For You do not delight in sacrifice, or I would bring it; You take no pleasure in burnt offerings. The sacrifices of God are a broken spirit; a broken and a contrite heart, O God, You will not despise. In Your good pleasure, cause Zion to prosper; build up the walls of Jerusalem. Then You will delight in righteous sacrifices, in whole burnt offerings; then bulls will be offered on Your altar.” David realizes that no amount of blood offerings will atone for the horror he has brought on himself and on his nation as its head. When leaders sin, whichever group they are leading will also suffer.

APPLICATION: Nobody makes it through life without sinning. “But,” you ask, “I’ve never done anything as bad as David did. Do I REALLY need to repent?” Yes. God doesn’t grade on a sliding scale. To the most holy God, all sins grieve Him. We would love to re-classify sins into categories, with our pet sins demanding a smaller punishment than those of others. When we gossip, when we become angry, when we make cutting remarks, when we utter our prejudices as though we are speaking for God, we are grieving God’s heart.  

One problem many of us face is a lack of understanding the fatherhood of God. Our fathers may have been demanding, abusive, emotionally absent, or completely absent altogether. But children with loving fathers want above all else to please their fathers and not cause them pain. Even though David’s relationship with his own father wasn’t the best, David had come to accept God as his Heavenly Father. Now David’s sin had separated him from God and David couldn’t stand the pain of that separation.

There’s a good reason that part of this psalm is used routinely in many churches. As congregations repeat this psalm, those present can insert their own sins into the confession, rather than fumbling for words themselves.

Jesus told his disciples a story about two men who went up to the temple to pray. One was a religious leader while the other was a tax collector. The religious leader stood up in the center of the temple and proudly boasted, “God, I thank You that I am not like other men—extortioners, unjust, adulterers, or even as this tax collector. I fast twice a week; I give tithes of all that I possess.’ And the tax collector, standing afar off, would not so much as raise his eyes to heaven, but beat his breast, saying, ‘God, be merciful to me a sinner!’  Jesus told his disciples that it was the tax collector who went home justified while the religious leader simply returned home in a cloud of self-righteousness,“for everyone who exalts himself will be humbled, and he who humbles himself will be exalted.” (Luke 18:9-14)

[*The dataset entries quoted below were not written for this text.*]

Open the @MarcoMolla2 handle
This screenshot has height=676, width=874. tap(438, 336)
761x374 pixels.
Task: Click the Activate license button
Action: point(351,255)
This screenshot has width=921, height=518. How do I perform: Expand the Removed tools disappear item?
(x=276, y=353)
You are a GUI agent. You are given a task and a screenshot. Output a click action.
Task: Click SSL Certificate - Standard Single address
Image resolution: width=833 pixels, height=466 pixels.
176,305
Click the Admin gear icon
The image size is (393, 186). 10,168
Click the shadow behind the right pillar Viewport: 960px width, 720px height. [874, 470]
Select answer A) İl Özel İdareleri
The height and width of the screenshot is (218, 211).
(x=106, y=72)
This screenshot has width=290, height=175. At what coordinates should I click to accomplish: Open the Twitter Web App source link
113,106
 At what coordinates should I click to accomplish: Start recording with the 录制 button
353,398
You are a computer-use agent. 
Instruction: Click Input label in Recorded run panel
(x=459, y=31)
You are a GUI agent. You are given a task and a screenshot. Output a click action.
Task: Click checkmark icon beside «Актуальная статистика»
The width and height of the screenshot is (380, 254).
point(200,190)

If you had asked the religious leader in this story to repeat Psalm 51, he might have told you that he had no need to do so, that he was righteous and had nothing to confess. It was the lowly tax collector, shunned by polite society, who realized his need for forgiveness. Also notice something else: The tax collector didn’t speak out a long list of sins. The Holy Spirit was probably convicting the tax collector of specific sins; however, the tax collector simply described himself as sinful. When we are truly repentant, God will tell us those sins we need to repudiate.

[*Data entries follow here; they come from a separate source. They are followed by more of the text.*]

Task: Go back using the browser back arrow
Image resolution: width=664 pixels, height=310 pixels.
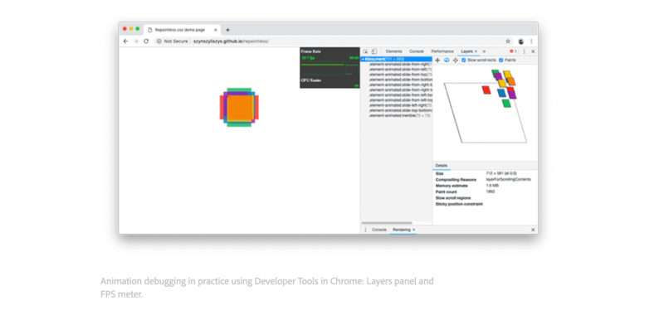Action: [125, 41]
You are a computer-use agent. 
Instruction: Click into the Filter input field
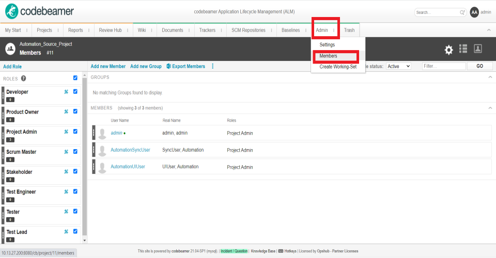pyautogui.click(x=443, y=66)
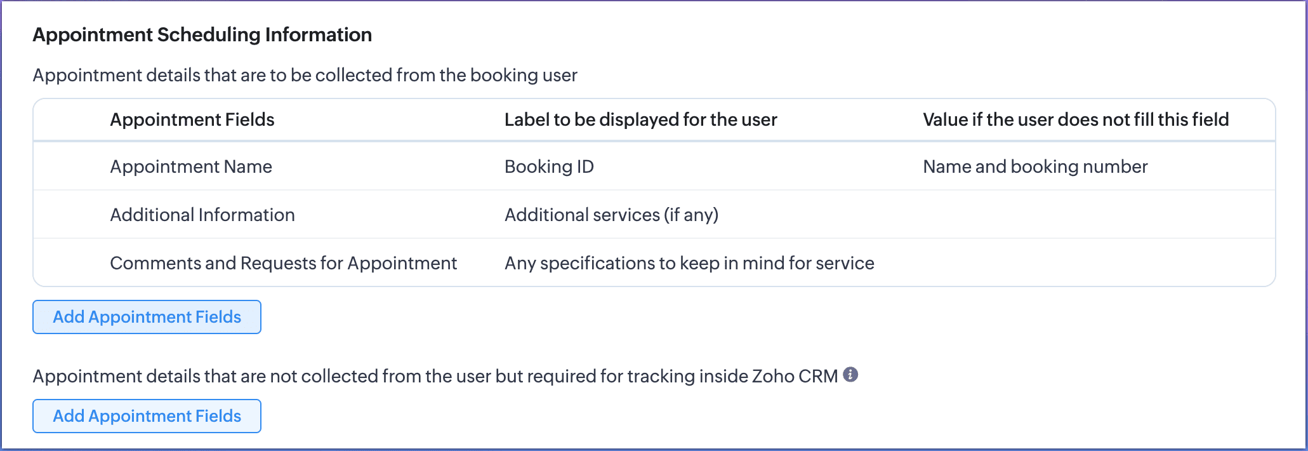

As you read this psalm today, you may find God speaking to your heart about specific things you have done wrong. Don’t despair! Allow God to bring those things to mind, confess them as sin, and then receive God’s forgiveness. A clean heart feels wonderful!

PRAYER: Father God, thank You for loving us and for caring for us. Lord, we do confess that we have sinned and grieved You. Open the eyes of all who read these words to see that You are a loving Father and that You stand ready to forgive as soon as we stop playing games and confess our sins. In the mighty and precious Name of King Jesus. Amen.